First, make a cover page that includes the following data:
- Client Name
- Deal (circle one) Silver – Gold – Platinum
- # of Servers / Cost for Servers
- # of Workstations / Cost for workstation
- Monthly Total
- Setup Fees
- Setup to be paid by (circle one) Check / Credit Card
- Monthly to be paid by (circle one) Check / Credit Card
- Correct Billing Information
On the next page you'll start a list with actions that need to take place, who is responsible for each and the date completed. You might even use this document as a "routing" slip to make sure each person or department does what they need to do.
If you're the only one responsible for the actions, you still need to make this list and you still need to take care of all these things.
Of course, this is just a fictional example and does not in any way represent exactly what we do in our company.
- Check to see that the names match how they want to be billed for services (you’ll use this in your RMM tool, your PSA, your financial billing package, your mailing list, etc.).
- Create invoices for setup/monthly costs
- Calculate first month fees + setup
- If Credit Card / ACH
- Collect Credit Card / ACH form
- Charge Credit card or collect via ACH: initial setup fees/first month
- Apply payments in QuickBooks (or whatever accounting tool is your preference)

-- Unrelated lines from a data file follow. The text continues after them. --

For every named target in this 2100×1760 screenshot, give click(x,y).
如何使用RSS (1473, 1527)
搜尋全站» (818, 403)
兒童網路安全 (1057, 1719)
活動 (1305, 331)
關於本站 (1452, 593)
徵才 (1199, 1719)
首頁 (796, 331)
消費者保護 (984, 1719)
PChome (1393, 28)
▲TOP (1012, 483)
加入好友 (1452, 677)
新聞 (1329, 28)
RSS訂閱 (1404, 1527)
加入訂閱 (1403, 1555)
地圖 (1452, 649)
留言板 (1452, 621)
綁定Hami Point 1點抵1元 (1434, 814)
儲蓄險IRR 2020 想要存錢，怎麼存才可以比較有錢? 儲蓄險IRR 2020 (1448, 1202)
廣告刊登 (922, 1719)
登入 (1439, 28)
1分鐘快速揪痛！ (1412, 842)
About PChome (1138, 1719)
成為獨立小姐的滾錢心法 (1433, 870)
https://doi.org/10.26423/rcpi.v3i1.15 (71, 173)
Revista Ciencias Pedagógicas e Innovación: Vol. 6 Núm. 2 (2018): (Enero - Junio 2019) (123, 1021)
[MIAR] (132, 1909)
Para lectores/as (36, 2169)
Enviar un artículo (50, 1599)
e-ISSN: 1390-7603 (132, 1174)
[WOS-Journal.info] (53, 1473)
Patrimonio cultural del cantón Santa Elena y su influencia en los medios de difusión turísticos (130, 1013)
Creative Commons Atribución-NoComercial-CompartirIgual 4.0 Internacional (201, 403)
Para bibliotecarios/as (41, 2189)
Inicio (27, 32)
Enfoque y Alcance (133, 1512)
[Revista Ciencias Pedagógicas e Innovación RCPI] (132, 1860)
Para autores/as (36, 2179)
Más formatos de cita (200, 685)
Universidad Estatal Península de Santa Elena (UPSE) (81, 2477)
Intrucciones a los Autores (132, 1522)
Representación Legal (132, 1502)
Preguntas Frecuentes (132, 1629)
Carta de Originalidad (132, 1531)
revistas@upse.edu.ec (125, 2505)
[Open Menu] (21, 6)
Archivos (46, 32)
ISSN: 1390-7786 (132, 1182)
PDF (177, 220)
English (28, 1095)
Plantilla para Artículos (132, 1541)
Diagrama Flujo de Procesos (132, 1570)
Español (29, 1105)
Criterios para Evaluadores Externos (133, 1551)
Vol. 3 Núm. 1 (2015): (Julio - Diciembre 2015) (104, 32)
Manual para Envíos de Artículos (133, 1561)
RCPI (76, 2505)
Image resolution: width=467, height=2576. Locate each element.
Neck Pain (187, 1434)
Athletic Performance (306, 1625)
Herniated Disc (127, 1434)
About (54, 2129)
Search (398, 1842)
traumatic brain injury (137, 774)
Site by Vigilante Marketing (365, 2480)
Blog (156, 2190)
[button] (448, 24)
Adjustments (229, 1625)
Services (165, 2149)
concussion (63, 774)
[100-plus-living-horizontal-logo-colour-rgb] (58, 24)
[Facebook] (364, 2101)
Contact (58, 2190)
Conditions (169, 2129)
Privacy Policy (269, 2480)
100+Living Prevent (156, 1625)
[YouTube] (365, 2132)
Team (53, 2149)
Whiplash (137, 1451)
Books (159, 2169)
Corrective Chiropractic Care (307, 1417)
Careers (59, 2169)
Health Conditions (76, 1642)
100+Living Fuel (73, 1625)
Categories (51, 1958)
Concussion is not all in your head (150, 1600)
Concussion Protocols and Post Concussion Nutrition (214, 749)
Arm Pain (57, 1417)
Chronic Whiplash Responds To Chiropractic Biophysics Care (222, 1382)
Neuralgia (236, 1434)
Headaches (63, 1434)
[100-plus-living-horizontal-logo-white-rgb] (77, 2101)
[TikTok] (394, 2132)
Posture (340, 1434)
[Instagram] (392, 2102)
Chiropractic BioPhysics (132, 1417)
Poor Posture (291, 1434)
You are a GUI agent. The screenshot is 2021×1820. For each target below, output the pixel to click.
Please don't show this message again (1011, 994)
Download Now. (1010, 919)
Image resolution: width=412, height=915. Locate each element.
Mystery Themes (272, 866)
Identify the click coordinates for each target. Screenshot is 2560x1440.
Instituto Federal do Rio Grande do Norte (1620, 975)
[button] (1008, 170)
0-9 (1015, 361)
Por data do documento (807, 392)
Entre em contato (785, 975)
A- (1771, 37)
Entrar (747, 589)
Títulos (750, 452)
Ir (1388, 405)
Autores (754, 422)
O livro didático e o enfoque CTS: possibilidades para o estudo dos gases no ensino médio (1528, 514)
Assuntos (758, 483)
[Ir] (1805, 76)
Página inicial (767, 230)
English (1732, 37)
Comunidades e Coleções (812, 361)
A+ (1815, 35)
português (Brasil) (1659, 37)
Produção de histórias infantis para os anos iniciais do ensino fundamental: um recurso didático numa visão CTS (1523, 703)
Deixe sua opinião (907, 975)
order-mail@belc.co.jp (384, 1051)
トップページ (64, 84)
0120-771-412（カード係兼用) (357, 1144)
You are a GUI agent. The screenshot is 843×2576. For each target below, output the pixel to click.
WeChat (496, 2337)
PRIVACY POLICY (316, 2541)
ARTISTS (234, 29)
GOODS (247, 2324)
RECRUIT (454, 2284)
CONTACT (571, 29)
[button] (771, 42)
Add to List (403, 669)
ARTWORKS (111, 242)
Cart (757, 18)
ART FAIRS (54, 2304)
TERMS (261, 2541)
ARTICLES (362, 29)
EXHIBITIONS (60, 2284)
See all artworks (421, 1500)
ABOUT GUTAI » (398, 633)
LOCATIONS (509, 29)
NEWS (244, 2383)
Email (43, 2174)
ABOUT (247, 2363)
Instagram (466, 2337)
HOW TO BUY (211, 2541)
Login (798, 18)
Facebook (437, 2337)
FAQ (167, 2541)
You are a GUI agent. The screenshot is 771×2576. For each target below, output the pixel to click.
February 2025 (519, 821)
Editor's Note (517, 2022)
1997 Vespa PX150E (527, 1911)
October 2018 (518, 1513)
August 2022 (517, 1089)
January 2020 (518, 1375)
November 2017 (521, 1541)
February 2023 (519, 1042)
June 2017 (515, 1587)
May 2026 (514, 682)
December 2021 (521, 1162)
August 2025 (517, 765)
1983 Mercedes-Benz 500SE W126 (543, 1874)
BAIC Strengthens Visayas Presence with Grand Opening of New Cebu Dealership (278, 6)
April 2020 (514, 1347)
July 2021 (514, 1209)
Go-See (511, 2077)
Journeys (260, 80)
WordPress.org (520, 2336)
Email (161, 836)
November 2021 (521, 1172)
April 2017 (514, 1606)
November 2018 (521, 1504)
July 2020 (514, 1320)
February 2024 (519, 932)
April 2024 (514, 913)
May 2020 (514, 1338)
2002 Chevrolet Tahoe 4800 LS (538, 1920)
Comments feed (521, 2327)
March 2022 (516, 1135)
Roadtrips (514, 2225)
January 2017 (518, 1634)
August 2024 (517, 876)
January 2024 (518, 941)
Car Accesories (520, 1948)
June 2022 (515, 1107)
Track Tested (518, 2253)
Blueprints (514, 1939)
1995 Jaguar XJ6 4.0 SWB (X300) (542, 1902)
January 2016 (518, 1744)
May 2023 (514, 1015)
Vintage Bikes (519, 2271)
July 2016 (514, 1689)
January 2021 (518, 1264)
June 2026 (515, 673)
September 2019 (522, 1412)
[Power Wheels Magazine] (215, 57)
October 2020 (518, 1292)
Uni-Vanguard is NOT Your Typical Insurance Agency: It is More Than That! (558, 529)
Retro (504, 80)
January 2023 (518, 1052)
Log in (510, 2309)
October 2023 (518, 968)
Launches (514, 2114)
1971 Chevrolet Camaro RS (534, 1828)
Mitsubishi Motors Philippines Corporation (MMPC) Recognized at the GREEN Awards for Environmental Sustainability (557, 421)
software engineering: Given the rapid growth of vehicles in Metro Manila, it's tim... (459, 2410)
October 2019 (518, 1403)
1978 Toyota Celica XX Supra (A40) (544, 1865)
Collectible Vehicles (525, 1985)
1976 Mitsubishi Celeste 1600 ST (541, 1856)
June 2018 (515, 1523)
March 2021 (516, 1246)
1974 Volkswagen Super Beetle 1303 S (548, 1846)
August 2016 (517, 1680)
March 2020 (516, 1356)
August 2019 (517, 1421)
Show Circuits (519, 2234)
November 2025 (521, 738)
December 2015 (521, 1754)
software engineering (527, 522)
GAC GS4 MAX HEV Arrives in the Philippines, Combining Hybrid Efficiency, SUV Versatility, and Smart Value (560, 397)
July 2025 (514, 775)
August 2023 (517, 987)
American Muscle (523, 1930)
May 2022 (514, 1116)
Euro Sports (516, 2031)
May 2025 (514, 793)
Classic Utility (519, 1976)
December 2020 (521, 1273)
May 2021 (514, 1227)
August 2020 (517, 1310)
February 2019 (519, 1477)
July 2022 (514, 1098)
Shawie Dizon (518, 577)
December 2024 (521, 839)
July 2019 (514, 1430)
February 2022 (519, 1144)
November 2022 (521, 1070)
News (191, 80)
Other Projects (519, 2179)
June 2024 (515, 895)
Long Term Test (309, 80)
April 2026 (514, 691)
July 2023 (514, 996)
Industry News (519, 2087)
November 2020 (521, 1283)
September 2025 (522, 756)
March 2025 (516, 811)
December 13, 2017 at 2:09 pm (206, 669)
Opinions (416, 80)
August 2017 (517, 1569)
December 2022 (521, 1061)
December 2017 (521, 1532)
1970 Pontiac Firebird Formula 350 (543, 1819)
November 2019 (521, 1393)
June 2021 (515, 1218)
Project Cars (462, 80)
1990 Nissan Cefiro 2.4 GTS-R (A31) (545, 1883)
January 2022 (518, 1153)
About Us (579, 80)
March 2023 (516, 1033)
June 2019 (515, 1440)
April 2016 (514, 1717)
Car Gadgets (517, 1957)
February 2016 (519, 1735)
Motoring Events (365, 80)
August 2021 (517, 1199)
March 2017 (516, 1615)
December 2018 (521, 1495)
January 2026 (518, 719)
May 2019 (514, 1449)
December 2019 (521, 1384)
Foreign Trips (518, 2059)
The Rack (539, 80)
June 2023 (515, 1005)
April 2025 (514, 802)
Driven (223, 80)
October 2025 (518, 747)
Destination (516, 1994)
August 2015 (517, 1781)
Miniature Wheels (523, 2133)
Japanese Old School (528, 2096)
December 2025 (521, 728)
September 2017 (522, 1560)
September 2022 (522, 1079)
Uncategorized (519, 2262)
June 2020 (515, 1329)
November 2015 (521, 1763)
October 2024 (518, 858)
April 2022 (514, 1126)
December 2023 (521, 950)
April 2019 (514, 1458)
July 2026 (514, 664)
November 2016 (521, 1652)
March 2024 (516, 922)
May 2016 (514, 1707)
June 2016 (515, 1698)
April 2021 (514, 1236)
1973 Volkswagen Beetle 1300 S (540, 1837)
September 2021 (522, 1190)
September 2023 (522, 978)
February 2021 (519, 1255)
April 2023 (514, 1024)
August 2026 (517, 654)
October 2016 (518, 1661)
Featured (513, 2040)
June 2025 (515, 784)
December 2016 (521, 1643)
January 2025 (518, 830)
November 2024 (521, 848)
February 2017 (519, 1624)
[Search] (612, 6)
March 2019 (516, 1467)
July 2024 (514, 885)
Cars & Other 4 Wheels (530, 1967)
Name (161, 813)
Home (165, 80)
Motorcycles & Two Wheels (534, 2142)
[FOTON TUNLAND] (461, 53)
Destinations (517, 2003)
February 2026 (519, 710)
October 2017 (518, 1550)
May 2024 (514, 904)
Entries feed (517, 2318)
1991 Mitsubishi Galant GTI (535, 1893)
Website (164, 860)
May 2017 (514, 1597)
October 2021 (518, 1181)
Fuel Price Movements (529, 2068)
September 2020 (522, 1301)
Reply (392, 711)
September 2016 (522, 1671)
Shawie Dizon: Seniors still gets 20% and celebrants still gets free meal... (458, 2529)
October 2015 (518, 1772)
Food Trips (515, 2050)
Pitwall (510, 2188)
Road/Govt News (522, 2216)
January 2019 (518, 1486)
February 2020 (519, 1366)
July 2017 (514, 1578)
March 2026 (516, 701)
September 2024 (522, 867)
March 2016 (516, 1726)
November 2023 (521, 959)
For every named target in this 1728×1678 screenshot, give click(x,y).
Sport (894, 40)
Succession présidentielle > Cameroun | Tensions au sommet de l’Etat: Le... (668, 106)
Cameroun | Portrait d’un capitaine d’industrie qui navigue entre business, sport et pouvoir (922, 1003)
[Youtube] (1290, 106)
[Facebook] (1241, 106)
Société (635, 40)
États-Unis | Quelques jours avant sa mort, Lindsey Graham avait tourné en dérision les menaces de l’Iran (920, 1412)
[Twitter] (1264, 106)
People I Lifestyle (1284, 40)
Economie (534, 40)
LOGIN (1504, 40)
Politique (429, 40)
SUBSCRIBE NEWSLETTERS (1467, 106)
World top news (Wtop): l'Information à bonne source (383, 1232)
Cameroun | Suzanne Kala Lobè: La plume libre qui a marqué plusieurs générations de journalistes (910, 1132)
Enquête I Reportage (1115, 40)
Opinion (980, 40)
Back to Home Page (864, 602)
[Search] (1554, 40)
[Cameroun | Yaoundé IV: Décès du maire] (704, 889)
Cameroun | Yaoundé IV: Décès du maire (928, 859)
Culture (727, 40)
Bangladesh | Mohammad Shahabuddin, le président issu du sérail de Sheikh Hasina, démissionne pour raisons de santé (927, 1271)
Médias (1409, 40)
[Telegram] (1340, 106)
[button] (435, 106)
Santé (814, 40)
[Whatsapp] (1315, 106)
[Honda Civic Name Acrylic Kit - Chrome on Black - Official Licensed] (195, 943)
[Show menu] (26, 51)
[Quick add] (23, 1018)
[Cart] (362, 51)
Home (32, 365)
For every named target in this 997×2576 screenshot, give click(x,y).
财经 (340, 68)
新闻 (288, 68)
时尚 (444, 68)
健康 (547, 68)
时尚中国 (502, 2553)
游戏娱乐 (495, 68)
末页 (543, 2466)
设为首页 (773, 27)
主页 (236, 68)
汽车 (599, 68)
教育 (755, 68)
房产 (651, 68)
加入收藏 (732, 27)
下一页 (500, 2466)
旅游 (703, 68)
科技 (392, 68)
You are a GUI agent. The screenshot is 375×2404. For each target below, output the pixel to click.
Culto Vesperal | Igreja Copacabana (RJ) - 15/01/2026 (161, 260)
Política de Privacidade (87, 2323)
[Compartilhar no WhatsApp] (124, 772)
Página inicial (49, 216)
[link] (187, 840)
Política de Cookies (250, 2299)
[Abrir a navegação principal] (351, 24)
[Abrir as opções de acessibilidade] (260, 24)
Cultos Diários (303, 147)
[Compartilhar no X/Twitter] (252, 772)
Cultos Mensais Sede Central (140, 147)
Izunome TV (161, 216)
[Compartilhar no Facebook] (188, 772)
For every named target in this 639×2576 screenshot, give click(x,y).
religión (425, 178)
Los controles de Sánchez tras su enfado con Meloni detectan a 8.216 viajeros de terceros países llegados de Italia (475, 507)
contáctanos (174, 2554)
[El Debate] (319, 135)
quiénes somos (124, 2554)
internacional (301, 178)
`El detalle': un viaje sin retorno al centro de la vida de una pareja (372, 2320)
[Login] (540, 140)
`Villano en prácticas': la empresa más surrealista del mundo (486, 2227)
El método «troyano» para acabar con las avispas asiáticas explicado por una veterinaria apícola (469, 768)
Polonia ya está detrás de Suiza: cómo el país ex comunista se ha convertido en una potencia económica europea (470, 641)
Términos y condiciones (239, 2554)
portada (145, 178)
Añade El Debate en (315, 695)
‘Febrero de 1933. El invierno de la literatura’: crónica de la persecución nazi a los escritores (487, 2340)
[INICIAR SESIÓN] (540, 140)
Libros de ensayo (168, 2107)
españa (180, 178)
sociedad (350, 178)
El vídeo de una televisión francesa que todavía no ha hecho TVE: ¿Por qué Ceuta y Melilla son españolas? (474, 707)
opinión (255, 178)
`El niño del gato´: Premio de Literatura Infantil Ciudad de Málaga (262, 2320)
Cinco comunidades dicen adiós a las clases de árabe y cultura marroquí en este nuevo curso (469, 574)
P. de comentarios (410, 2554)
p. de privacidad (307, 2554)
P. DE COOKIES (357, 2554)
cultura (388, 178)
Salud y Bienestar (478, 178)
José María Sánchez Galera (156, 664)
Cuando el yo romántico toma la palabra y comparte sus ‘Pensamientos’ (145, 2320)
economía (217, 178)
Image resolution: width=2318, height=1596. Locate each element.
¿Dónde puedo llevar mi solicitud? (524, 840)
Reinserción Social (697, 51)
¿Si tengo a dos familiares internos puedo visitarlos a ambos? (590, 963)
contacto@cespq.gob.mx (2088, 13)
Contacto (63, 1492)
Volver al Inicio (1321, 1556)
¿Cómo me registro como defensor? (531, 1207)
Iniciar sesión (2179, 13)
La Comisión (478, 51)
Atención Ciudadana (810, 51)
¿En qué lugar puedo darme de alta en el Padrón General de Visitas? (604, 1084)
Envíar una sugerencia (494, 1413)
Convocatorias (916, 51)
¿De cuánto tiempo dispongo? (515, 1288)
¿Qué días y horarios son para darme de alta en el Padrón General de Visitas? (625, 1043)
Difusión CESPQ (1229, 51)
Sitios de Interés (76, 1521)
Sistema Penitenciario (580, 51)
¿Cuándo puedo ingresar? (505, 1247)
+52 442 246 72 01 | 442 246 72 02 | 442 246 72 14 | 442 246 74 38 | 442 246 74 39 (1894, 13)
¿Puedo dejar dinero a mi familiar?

- Set up Autopay & Monthly recurring if paid by check
- Collect check from client (3 months + setup)
- Apply payments in QB
- Make sure check is deposited
- File all paperwork (eg, service agreement)
- Update list of clients on Managed Services Agreements (MSAs)
- Create credits as needed for hosted spam filtering and other services that are now included in MSA
- Expire old service agreements in the PSA system
- Create new service agreements in PSA system
- Create RMM Executive Summary Report
- Create Service Request (SR) to set up client in PSA and RMM tools
- Set up Monitoring, Schedule Patches, Fixes
- Set up hosted spam filter, if appropriate
- Train client on hosted spam filter
- Install RMM agent on client PCs (create SR)
- Install RMM agent on server (create SR)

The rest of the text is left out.